• **Consigne A**
Selon l'extrait sur l'enquête concernant Bisesero, quelle juridiction a rendu la décision du 31 octobre ?
• **Consigne B**
Rédigez la suite de l'extrait sur l'enquête concernant Bisesero à partir de sa dernière phrase.

Par Benjamin
LEGENDRE et Nathalie ALONSO
Paris
(AFP) - Vingt-trois ans après le génocide au
Rwanda, la justice refuse de faire
entendre les anciens plus hauts responsables militaires
français dans l'enquête
sur de possibles responsabilités de l'armée en
marge du massacre de Bisesero,
une décision qui rompt selon les parties civiles l'espoir
d'un procès.
Dans
sa décision du 31
octobre, la cour d'appel de Paris, confirmant un
précédent
refus du juge, n'a pas jugé nécessaire
d'auditionner l'ex-amiral Jacques
Lanxade, l'ancien chef d'Etat-Major, et son adjoint de
l'époque, l'ex-général
Raymond Germanos,
comme le réclamaient l’association Survie, la
Fédération
internationale des droits de l'homme (FIDH et LDH) et les autres
parties
civiles.

• **Données brutes**
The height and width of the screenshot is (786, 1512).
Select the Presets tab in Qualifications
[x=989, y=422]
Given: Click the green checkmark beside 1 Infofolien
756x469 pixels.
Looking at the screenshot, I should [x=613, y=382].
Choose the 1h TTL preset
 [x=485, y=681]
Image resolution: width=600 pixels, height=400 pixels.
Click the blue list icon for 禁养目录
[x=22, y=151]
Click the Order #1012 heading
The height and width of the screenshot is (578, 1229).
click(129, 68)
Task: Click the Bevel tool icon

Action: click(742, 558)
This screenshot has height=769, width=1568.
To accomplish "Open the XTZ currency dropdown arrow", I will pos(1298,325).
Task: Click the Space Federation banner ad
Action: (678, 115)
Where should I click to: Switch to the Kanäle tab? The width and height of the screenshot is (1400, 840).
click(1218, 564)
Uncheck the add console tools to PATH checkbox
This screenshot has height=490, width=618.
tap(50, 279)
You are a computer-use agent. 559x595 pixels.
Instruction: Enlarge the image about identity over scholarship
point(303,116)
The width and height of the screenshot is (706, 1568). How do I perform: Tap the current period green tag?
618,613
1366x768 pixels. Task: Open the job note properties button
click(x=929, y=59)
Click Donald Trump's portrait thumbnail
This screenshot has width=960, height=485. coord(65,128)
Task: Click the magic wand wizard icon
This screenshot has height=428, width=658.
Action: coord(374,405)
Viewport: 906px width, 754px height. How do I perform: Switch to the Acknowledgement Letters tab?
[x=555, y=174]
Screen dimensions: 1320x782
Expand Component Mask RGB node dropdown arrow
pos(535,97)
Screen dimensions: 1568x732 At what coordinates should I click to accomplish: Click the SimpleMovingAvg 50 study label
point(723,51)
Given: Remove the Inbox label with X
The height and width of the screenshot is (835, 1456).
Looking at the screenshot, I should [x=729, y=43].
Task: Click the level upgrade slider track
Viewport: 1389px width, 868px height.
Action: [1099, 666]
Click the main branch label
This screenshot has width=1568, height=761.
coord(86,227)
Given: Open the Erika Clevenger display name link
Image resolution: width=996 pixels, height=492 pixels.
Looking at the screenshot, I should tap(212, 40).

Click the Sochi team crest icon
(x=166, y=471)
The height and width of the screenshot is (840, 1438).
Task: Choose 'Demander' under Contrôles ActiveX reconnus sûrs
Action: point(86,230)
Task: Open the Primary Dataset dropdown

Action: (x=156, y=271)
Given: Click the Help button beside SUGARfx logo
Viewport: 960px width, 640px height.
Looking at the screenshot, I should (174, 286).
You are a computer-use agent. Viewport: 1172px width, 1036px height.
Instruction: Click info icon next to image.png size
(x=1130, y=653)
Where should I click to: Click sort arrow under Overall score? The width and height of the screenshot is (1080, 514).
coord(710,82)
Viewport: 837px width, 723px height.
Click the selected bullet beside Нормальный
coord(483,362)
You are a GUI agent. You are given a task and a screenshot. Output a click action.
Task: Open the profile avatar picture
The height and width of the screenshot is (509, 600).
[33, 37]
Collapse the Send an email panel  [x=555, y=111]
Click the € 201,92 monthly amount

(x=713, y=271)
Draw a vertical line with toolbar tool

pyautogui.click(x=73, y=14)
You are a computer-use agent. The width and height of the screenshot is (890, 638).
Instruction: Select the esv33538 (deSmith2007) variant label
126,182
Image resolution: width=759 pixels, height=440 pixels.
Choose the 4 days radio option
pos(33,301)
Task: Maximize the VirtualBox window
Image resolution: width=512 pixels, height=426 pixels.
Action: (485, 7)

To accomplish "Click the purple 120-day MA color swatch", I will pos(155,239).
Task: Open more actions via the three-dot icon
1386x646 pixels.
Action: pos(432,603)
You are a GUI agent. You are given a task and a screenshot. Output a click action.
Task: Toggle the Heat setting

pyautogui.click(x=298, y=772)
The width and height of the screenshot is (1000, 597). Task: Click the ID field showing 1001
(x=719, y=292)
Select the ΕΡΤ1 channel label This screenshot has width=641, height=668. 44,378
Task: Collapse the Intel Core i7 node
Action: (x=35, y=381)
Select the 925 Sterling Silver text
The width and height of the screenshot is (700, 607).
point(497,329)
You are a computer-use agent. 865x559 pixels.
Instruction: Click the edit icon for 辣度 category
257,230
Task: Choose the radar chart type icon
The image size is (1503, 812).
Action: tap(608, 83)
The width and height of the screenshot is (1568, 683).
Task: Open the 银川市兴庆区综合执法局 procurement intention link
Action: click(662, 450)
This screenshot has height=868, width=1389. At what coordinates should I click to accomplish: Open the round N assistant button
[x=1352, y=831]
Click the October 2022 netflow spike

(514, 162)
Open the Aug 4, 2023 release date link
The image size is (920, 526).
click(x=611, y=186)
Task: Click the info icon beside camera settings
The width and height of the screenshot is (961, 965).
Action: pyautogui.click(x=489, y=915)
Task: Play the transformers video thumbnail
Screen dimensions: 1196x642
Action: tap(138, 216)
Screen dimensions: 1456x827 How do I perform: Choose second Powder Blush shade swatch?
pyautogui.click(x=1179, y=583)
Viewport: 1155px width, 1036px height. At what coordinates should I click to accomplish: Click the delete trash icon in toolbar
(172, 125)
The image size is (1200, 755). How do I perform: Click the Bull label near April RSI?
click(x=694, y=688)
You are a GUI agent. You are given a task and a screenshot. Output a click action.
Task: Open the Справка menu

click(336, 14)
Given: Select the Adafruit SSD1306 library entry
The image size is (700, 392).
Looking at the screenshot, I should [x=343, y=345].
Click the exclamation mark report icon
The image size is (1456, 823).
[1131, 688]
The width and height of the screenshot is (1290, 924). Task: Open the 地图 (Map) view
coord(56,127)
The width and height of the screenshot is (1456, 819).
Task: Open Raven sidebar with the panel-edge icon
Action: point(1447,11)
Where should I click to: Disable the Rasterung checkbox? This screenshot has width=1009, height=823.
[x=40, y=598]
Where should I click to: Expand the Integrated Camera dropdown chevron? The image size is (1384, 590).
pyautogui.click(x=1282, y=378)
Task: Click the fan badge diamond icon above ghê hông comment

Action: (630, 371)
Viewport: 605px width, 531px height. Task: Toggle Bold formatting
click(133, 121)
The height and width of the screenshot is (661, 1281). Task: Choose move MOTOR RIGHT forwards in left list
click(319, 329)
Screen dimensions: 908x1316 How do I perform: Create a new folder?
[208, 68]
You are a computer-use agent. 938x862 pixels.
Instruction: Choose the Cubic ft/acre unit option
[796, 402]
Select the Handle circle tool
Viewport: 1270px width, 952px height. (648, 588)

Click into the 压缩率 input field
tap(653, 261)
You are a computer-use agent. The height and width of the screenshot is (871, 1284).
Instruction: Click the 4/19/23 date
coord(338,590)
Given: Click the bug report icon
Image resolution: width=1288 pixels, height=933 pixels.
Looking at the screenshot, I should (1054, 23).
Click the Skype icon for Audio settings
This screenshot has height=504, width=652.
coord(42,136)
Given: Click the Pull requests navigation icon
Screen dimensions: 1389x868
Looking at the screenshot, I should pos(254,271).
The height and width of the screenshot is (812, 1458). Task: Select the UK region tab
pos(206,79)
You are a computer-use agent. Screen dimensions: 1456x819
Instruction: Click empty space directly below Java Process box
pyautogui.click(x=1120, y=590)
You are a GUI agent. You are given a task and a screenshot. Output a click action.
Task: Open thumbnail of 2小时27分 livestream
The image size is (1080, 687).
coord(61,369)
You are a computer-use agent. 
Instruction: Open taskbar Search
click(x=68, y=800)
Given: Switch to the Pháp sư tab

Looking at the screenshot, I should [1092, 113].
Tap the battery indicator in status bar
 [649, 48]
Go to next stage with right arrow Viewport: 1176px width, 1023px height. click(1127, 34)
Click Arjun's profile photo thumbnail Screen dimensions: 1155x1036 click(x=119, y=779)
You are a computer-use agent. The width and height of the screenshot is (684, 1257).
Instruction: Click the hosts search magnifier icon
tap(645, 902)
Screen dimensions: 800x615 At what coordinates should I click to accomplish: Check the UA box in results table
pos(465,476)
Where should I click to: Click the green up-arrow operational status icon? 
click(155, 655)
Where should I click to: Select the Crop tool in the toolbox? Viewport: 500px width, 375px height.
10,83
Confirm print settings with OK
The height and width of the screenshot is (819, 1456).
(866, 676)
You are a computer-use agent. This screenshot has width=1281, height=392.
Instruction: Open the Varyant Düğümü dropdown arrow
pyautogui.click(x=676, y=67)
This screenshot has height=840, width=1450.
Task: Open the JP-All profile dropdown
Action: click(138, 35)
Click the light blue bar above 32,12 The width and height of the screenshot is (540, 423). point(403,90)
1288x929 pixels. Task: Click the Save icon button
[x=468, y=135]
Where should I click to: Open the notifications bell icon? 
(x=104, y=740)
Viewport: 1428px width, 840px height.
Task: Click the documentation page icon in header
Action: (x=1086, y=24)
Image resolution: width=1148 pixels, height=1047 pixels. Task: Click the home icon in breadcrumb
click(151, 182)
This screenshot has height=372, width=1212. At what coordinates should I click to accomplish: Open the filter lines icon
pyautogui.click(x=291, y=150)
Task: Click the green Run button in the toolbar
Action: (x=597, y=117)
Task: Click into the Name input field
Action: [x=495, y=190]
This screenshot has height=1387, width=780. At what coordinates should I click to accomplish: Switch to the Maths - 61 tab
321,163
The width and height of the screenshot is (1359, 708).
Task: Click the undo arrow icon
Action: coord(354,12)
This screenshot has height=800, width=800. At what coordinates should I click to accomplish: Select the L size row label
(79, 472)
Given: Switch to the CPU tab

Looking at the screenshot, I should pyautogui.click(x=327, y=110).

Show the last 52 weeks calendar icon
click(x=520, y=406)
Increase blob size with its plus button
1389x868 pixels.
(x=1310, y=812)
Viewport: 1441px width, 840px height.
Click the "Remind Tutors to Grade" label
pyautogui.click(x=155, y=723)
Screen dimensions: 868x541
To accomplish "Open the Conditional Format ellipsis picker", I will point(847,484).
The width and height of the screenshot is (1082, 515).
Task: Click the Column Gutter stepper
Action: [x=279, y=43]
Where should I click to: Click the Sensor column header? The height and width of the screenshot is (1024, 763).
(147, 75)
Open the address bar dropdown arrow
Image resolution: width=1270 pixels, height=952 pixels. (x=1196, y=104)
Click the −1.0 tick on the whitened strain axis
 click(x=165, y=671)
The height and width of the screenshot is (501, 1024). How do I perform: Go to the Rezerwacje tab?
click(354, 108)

• **Réponse attendue A**
La cour d'appel de Paris.

• **Réponse attendue B**
Depuis
2005, elles accusent la force militaire française Turquoise
d'avoir sciemment
abandonné aux génocidaires ralliés au
pouvoir gouvernemental Hutu, qui
bénéficiait d'un soutien ancien de Paris, des
centaines de Tutsi des collines
de Bisesero, du 27 au 30 juin 1994. Le génocide fera 800.000
morts selon l'ONU,
très majoritairement Tutsi.
"Ce
refus de rechercher toutes les responsabilités
éventuellement engagées, y
compris celles des plus hauts responsables de
l’armée française, compromet
gravement l’enquête", affirment jeudi les trois
associations parties
civiles, dans un communiqué. Avec à leurs yeux,
une probable conséquence:
"cette décision pourrait ouvrir la voie à un non lieu judiciaire".
Cet
acte "montre que si la justice enquête, elle le fait +pour
l’histoire+ et
non dans la perspective de mises en examen et encore moins
d’un procès",
s'insurgent Fabrice Tarrit, co-président de Survie, et leur
avocat Olivier
Foks, joints par l'AFP.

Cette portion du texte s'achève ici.